The exercise
Convert everything in the records from the line containing "Open the LIBRARY section" down to the line containing "Click the rightmost", both included, into a numbered list, leaving out blank lines.

Items from a dataset
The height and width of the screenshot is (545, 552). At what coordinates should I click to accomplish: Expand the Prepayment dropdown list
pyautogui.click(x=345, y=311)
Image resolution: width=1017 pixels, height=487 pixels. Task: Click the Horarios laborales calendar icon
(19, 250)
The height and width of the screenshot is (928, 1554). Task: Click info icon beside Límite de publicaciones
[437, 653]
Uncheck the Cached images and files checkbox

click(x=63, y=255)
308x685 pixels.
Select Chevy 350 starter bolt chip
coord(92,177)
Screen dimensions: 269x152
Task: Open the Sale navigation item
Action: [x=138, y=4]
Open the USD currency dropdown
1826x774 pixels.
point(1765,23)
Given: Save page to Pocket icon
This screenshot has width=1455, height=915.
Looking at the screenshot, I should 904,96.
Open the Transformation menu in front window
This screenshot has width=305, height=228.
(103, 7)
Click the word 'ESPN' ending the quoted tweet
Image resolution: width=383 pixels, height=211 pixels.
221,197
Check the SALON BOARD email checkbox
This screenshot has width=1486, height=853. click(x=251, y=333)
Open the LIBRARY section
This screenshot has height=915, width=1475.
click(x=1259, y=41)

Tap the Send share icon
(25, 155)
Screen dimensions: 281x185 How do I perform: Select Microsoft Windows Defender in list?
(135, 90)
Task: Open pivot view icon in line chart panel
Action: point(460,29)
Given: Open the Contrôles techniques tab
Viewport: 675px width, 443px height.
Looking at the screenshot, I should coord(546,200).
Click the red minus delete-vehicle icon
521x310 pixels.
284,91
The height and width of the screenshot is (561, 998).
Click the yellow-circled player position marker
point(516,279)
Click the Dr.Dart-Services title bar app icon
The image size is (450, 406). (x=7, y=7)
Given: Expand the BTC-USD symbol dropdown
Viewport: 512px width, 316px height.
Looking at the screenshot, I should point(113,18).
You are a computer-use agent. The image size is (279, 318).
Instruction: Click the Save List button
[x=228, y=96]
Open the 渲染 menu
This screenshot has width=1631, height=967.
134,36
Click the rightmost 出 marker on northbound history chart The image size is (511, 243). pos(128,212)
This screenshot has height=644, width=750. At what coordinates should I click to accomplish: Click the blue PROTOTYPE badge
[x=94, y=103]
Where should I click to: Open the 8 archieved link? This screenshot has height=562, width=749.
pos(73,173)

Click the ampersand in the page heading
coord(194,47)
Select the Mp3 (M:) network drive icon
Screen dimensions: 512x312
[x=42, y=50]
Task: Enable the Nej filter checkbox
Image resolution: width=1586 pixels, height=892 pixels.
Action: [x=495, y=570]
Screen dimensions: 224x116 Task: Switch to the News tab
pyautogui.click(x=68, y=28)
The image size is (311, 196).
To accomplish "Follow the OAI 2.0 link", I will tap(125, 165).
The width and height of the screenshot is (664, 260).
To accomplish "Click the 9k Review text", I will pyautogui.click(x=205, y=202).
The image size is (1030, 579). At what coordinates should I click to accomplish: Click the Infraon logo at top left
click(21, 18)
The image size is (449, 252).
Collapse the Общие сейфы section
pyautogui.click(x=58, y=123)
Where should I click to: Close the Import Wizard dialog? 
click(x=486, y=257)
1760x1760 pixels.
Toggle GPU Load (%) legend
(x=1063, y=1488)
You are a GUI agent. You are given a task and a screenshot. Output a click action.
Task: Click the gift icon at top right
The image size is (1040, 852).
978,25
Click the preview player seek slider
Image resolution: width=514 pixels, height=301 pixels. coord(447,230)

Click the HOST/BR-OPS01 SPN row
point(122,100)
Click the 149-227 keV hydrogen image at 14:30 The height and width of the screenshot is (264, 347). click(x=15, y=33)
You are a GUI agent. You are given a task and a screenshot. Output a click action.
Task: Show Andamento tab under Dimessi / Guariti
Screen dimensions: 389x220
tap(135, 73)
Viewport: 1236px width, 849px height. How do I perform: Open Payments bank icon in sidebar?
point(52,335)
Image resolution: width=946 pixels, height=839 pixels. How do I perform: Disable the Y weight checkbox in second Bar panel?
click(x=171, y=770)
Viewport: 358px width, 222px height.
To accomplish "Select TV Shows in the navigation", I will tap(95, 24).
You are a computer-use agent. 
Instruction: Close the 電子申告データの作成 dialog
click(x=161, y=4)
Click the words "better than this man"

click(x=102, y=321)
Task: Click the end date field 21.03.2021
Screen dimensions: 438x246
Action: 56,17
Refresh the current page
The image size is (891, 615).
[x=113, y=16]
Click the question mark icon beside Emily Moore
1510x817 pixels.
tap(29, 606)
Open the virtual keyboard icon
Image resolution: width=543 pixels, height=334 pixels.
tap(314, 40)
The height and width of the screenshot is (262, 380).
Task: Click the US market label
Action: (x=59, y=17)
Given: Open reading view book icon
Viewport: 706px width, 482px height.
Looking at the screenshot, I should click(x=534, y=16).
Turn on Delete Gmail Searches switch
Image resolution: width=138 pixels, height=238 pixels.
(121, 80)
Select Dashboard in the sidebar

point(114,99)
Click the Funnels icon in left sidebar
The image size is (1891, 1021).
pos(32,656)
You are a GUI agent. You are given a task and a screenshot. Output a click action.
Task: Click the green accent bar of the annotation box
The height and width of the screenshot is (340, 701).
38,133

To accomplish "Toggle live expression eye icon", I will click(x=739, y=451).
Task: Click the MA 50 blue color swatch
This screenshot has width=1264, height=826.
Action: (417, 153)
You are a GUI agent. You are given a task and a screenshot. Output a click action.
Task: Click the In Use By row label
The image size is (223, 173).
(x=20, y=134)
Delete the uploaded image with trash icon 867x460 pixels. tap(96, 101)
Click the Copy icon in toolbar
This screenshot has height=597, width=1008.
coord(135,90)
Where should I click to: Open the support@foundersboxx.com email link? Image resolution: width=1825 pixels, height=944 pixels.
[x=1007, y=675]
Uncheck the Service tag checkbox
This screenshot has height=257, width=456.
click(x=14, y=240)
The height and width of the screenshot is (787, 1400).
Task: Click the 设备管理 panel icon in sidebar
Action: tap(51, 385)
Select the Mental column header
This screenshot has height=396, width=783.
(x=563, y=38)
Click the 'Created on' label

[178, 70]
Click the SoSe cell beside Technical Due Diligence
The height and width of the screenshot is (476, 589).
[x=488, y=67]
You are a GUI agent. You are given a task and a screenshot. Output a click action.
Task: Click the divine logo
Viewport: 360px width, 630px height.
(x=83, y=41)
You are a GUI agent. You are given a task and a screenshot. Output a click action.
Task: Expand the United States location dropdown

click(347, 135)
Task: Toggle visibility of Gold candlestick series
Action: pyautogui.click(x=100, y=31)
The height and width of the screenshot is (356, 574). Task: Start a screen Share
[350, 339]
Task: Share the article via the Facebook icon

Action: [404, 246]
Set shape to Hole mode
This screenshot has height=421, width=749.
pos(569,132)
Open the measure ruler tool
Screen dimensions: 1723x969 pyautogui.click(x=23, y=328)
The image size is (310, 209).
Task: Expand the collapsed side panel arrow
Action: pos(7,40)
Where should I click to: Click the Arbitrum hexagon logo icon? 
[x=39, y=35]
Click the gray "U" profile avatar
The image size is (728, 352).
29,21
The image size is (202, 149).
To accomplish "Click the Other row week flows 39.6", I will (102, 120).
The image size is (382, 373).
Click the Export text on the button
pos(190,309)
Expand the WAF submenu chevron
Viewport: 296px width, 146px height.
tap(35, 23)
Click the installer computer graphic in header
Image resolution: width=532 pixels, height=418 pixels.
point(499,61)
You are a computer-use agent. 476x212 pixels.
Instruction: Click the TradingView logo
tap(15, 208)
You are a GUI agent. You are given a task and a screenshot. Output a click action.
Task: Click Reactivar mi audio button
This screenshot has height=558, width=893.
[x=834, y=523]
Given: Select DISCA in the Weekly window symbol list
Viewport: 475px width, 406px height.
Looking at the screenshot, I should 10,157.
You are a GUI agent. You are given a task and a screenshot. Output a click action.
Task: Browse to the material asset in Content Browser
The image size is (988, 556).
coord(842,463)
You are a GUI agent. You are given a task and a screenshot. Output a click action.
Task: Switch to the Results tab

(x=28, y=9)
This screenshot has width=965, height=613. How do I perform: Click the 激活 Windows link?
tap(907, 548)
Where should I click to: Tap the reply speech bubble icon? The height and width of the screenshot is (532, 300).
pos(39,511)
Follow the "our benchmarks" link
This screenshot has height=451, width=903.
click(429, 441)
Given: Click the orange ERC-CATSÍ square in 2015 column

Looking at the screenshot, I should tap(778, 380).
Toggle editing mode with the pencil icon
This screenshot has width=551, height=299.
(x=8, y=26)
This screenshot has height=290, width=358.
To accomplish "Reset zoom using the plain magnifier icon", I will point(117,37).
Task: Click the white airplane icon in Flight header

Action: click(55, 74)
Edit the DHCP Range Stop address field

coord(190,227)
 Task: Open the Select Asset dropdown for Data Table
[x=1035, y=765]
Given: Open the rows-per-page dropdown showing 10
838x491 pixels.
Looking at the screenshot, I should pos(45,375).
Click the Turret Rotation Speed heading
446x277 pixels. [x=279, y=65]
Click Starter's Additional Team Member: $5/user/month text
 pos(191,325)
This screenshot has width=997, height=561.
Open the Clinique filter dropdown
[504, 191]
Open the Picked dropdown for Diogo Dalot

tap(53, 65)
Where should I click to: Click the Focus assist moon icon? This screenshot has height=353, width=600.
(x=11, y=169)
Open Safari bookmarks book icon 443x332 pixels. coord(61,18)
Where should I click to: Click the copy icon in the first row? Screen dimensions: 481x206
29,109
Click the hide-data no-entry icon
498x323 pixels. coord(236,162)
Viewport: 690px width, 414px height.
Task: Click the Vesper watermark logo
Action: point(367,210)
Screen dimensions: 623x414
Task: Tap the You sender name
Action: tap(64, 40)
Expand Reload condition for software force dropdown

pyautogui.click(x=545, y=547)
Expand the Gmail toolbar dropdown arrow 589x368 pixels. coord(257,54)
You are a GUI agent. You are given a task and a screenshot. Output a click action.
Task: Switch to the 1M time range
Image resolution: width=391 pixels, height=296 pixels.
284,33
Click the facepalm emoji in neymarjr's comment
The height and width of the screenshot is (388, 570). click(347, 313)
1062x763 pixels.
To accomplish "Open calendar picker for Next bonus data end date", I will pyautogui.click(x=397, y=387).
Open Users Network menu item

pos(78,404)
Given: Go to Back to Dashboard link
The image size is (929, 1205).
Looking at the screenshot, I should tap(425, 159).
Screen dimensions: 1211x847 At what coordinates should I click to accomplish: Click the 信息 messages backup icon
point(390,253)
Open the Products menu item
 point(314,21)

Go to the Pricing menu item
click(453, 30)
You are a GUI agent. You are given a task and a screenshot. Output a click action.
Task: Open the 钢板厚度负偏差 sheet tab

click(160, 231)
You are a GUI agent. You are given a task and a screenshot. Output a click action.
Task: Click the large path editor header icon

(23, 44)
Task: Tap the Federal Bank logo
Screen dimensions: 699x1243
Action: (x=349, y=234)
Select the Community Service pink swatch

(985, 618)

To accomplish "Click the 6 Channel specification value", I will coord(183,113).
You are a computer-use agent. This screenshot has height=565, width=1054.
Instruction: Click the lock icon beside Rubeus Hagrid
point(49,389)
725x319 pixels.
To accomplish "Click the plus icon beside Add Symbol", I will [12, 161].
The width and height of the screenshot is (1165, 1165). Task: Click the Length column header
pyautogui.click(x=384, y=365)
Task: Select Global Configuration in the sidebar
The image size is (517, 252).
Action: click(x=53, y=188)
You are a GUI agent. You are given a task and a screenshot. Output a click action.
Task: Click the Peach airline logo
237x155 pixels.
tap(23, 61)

Answer in full
1. Open the LIBRARY section
2. This screenshot has height=915, width=1475.
3. click(x=1259, y=41)
4. Tap the Send share icon
5. (25, 155)
6. Screen dimensions: 281x185 How do I perform: Select Microsoft Windows Defender in list?
7. (135, 90)
8. Task: Open pivot view icon in line chart panel
9. Action: point(460,29)
10. Given: Open the Contrôles techniques tab
11. Viewport: 675px width, 443px height.
12. Looking at the screenshot, I should coord(546,200).
13. Click the red minus delete-vehicle icon
14. 521x310 pixels.
15. 284,91
16. The height and width of the screenshot is (561, 998).
17. Click the yellow-circled player position marker
18. point(516,279)
19. Click the Dr.Dart-Services title bar app icon
20. The image size is (450, 406). (x=7, y=7)
21. Given: Expand the BTC-USD symbol dropdown
22. Viewport: 512px width, 316px height.
23. Looking at the screenshot, I should point(113,18).
24. You are a computer-use agent. The image size is (279, 318).
25. Instruction: Click the Save List button
26. [x=228, y=96]
27. Open the 渲染 menu
28. This screenshot has width=1631, height=967.
29. 134,36
30. Click the rightmost 出 marker on northbound history chart The image size is (511, 243). pos(128,212)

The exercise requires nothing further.